La Macif déploie une offre bancaire à tendance consumériste

le 02/06/2011 L'AGEFI Hebdo

L’assureur prend le temps de convertir son réseau à la banque et privilégie la qualité du service pour convaincre ses sociétaires.

Un nouvel assurbanquier arrive ! Pas à pas, la Macif mène son projet de diversification vers la banque avec le déploiement de son offre région par région jusqu’en juin, avant une grande phase de communication nationale à l’automne. L’objectif est de fidéliser ses 5 millions de sociétaires en proposant autant une palette de produits qu’une attitude d’accompagnement et de respect du client, autrement appelée « esprit mutualiste ». L’offre baptisée Bleu Anis, des couleurs de la mutuelle, a été bâtie à partir des attentes exprimées par les sociétaires dont 7.000 ont déjà souscrit l’offre avec un encours moyen plus que satisfaisant, selon l’assureur.

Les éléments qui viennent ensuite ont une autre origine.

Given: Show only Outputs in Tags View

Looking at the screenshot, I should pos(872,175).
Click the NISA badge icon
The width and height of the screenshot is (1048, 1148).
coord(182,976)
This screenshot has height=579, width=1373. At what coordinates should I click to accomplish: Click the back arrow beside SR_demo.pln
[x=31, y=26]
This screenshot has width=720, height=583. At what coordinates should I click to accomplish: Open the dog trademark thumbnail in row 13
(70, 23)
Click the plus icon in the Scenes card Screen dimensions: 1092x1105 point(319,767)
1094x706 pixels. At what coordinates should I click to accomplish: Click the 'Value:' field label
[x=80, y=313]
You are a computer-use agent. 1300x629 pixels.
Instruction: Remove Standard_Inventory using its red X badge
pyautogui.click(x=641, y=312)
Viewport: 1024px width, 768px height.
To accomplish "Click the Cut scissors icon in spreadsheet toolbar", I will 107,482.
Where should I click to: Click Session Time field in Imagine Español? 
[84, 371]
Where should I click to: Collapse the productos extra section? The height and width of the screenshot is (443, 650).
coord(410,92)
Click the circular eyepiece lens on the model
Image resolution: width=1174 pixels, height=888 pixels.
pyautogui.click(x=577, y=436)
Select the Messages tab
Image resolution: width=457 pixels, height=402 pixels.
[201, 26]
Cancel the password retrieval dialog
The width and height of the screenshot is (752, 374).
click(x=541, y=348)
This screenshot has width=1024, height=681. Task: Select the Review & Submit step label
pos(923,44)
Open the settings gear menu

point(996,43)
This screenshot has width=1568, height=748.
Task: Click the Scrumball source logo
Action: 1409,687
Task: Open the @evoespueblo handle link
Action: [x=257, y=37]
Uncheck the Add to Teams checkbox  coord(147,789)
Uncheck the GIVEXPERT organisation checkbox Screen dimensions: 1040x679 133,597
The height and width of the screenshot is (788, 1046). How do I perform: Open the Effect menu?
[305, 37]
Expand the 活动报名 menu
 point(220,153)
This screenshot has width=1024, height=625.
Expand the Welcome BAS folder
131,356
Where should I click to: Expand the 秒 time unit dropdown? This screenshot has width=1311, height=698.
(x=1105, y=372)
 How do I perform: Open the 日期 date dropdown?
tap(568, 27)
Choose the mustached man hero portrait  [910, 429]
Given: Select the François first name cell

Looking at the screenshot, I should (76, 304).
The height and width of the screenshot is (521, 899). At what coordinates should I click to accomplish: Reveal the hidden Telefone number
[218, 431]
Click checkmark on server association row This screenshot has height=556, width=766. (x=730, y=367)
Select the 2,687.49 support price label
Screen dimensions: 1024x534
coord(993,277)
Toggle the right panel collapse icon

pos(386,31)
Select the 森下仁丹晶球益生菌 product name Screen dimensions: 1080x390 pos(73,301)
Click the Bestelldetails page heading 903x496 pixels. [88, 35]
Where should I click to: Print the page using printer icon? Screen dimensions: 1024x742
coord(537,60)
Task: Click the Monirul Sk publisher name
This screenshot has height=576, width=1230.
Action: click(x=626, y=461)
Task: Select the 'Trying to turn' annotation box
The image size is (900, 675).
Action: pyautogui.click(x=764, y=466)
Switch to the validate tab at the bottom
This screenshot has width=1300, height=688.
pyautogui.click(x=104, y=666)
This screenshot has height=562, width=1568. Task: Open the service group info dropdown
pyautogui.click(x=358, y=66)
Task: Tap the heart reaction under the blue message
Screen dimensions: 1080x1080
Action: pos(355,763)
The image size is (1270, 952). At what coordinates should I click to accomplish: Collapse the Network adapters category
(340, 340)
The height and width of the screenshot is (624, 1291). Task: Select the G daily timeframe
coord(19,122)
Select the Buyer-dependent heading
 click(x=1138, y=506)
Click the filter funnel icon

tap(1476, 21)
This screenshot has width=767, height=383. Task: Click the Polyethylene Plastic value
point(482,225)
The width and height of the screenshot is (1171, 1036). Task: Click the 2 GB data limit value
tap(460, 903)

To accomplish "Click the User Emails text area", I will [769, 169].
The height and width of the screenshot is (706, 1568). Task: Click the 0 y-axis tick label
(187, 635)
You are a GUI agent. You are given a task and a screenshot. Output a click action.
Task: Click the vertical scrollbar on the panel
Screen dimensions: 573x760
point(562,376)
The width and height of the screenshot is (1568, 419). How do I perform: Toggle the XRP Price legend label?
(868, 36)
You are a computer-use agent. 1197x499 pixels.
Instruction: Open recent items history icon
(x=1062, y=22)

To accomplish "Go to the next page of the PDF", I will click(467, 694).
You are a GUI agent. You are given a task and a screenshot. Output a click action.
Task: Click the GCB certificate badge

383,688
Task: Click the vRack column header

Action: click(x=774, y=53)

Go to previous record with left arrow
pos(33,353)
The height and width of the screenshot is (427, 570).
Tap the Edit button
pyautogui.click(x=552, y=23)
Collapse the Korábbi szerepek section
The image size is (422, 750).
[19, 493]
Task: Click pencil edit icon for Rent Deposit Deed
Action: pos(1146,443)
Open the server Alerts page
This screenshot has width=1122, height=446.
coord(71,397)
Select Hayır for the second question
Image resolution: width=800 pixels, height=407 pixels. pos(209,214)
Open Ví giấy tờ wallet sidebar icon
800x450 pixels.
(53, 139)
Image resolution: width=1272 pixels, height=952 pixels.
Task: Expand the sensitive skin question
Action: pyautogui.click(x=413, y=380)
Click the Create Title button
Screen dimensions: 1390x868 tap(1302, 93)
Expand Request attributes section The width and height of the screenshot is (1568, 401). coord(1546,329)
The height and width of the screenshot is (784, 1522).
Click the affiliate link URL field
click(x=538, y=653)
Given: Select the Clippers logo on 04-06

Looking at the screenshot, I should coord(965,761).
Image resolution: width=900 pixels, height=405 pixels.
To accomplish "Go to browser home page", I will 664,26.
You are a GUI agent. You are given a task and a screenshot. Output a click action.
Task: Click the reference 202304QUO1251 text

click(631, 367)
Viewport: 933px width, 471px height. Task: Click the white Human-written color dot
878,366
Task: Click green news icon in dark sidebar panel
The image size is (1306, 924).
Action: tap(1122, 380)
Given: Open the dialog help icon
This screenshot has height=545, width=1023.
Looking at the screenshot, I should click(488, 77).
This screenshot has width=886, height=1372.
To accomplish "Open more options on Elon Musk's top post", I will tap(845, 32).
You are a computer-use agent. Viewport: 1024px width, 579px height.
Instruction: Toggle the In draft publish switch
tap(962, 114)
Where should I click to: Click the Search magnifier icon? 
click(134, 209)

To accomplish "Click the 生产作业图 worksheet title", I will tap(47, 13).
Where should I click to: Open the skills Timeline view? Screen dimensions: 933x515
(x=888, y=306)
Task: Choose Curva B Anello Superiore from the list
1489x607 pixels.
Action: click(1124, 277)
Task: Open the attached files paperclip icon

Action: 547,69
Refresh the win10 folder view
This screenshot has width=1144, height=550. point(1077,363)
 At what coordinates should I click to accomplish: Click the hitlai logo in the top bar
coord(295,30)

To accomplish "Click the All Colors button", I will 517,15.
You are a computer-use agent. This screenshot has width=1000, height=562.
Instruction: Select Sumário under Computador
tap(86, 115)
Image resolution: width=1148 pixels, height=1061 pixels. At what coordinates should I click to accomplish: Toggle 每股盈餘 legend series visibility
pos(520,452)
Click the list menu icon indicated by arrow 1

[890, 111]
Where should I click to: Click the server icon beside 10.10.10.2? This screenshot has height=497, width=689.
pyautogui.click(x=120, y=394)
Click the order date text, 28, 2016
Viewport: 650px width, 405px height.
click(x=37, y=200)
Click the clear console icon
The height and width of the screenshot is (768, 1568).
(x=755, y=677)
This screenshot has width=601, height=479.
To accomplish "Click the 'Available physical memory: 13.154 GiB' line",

« Pour répondre à l’absence de visibilité sur les tarifs bancaires dont nous font part nos sociétaires, nous avons créé une offre tout compris (retraits, virements, chèque de banque et toutes opérations courantes) à 6,80 euros par mois (81,60 euros par an, NDLR) qui évite toute surprise de facturation, expose Christophe Arrebolle, directeur du pôle épargne et finance du groupe Macif. En outre, nous avons voulu partager la richesse créée par l’activité bancaire avec nos sociétaires en rémunérant les dépôts à vue à 0,75 % dès le premier euro, mais aussi en leur offrant un ‘cash-back’ pouvant atteindre jusqu’à 30 euros par an dès que le porteur dépasse les 150 paiements annuels par carte bancaire. » En plus de ce dispositif donnant-donnant, la Macif développe une approche « préventive » avec des alertes par SMS ou par e-mail en cas de dépassement de seuil et un découvert gratuit jusqu’à 150 euros sur un mois maximum. « Il ne s’agit pas de sanctionner mais au contraire d’accompagner nos sociétaires tout au long de leur vie, souligne Christophe Arrebolle. Nous les connaissons et savons que nous pouvons leur faire confiance. »

Acquérir un savoir-faire

Outre l’offre de banque au quotidien, la Macif continue de proposer des crédits à la consommation, mais aussi des crédits immobiliers grâce à un partenariat avec le Crédit Foncier de France en tant que filiale de BPCE. Le groupe, en vertu d’un accord stratégique, apporte son savoir-faire bancaire à la Socram, établissement financier détenu par plusieurs mutuelles d’assurances dont la Maif. La Socram, qui proposait depuis de longues années notamment des crédits auto aux assurés des mutuelles, est ainsi devenue le prestataire bancaire qui permet à la Macif de déployer sa propre offre. En parallèle, la Macif poursuivra également la commercialisation de ses produits d’épargne et d’assurance-vie, logés dans sa filiale Mutavie.

Avant le déploiement national entamé en septembre 2010, la mutuelle a vérifié l’appétence de ses sociétaires pour une telle offre et son appropriation par les conseillers, lors d’un test auprès de 10 % de ses points d’accueil qui s’est conclu en juin 2010 par un bilan positif. Trois canaux de ventes ont été retenus : les points d’accueil, une plate-forme téléphonique dédiée et le web à partir de 2012. La mutuelle mise sur la proximité de ses conseillers pour lesquels elle a mis en place 20.000 jours/homme de formation. « Nous avons pris le temps de préparer nos conseillers aux outils de vente, aux processus afin d’offrir un service de qualité, et nous n’avons pas fixé d’objectifs à court terme afin d’éviter toute pression », note Christophe Arrebolle. Une plate-forme téléphonique dédiée de cinquante personnes a été créée à Nantes pour accompagner le réseau, accueillir les clients et réaliser des appels sortants de vente.

Pour l’heure, l’accueil des sociétaires bancarisés ou non comme des conseillers est plutôt positif, d’autant qu’une offre bancaire permet à la Macif d’avoir une vision plus large de ses clients et de leur patrimoine, gage d’une meilleure capacité à les fidéliser à long terme. Seul point négatif, la réticence exagérée dont font preuve les banques qui ont vu partir leurs clients. Mais la mutuelle ne se laisse pas décontenancer et espère bien équiper 8 % de ses sociétaires d’ici à cinq ans.